By Lloyd Lowrey
The simple truth that people need both food and water, and plants need water to produce food has long been recognized in California. Water Code section 106 provides “the use of water for domestic purposes is the highest use of water and that the next highest use is for irrigation.”
This declaration of policy seems clear but it was not intended to exclude further policies.
Since codifying the policy in 1943, the California Legislature has adopted other water use policies. All policies are read together so that none can claim an “absolute” priority. Nevertheless, Section 106, the statement of priority for domestic and irrigation uses, has remained unchanged. Looking ahead, whether irrigation for food crops maintains its second-highest priority or competing uses erode irrigation’s status remains to be seen.

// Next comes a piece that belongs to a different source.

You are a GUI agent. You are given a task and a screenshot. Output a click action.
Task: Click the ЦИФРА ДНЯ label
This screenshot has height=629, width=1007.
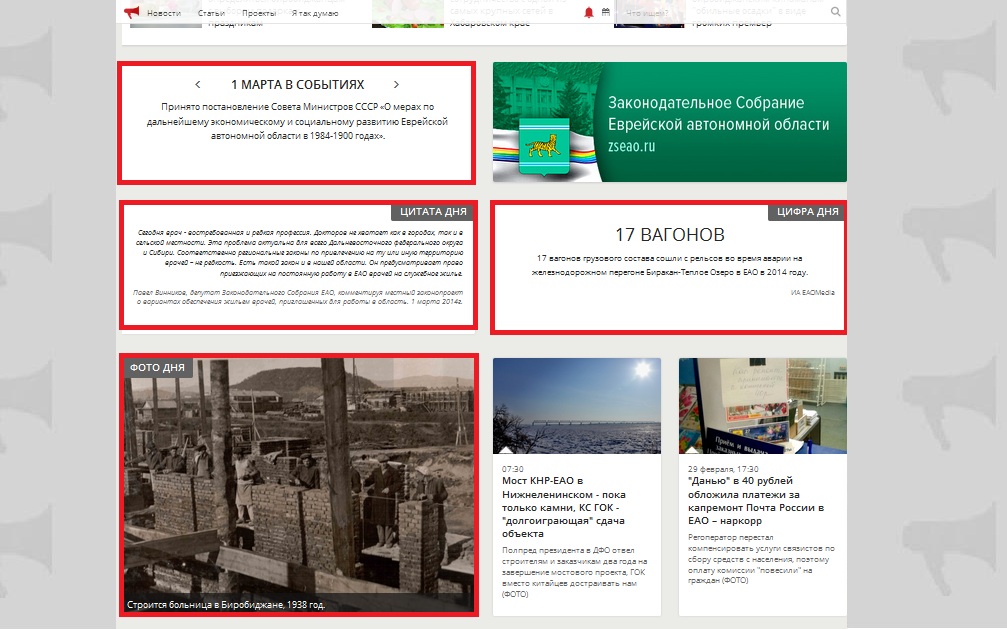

Title 23 of the California Code of Regulations, governing the State Water Resources Control Board and Regional Water Quality Control Boards, defines “irrigation use” as including “any application of water to the production of irrigated crops or the maintenance of large areas of lawns, shrubbery, or gardens.” Under this definition, golf greens have equal priority with lettuce fields, both being higher than non-domestic, non-irrigation, commercial use.
First priority “domestic use” is defined as “the use of water in homes, resorts, motels, organization camps, camp grounds, etc., including the incidental watering of domestic stock for family sustenance or enjoyment and the irrigation of not to exceed one-half acre in lawn, ornamental shrubbery, or gardens at any single establishment.” The use of water at a camp grounds or resorts for human consumption, cooking or sanitary purposes is a “domestic” use. “Commercial use,” such as the watering of commercial livestock, is not a domestic use.
Judicial interpretation of the policy in section 106 is not extensive, but does provide some guidance. Domestic priority has strong, but not exclusive, support. In a dispute between domestic and irrigation use, section 106 has been applied to enjoin all agricultural use of a small creek by one landowner to satisfy an existing reasonable, domestic use of a neighbor. On the other hand, the section has been interpreted as not requiring a district to grant priority or preference for potential domestic water users over current irrigation and other non-domestic users.
The domestic use priority has been bolstered by the adoption last year of Water Code section 106.3, the “guarantee” of water for human consumption. Section 106.3 is too new to provide much guidance on what, if any, impact it might have on the irrigation priority. To date, cases interpreting section 106.3 include an assessment dispute between a city and a water district. Section 106.3 has also been cited in opposition to a challenge of the Pajaro Valley Water Management Agency’s groundwater augmentation “change.”
Section 106.3 requires “all relevant state agencies” to “consider (106.3) when revising, adopting or establishing policies, regulations and grant criteria” when “pertinent to the uses of water described in this section.” Thus it may have significance primarily for funding and regulation of water systems, proceedings involving water quality, and water planning. The Safe Water Alliance claims that the policy stated in section 106.3 only “refines” the domestic priority stated in section 106 and will have no significant impact on agriculture.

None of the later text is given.